**OBJECTIVE**
Can you turn the items below into a numbered list, leaving out any blank lines?

**RECORDED INFORMATION**

□ □ □

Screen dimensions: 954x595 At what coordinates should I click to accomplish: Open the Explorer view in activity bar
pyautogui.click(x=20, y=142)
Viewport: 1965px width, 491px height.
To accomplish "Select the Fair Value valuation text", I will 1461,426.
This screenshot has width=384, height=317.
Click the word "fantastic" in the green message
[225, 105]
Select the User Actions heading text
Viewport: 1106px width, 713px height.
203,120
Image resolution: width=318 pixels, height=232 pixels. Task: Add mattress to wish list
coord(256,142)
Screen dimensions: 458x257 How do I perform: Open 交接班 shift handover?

□ □ □

**EXPECTED ANSWER**
1. Screen dimensions: 954x595 At what coordinates should I click to accomplish: Open the Explorer view in activity bar
2. pyautogui.click(x=20, y=142)
3. Viewport: 1965px width, 491px height.
4. To accomplish "Select the Fair Value valuation text", I will 1461,426.
5. This screenshot has width=384, height=317.
6. Click the word "fantastic" in the green message
7. [225, 105]
8. Select the User Actions heading text
9. Viewport: 1106px width, 713px height.
10. 203,120
11. Image resolution: width=318 pixels, height=232 pixels. Task: Add mattress to wish list
12. coord(256,142)
13. Screen dimensions: 458x257 How do I perform: Open 交接班 shift handover?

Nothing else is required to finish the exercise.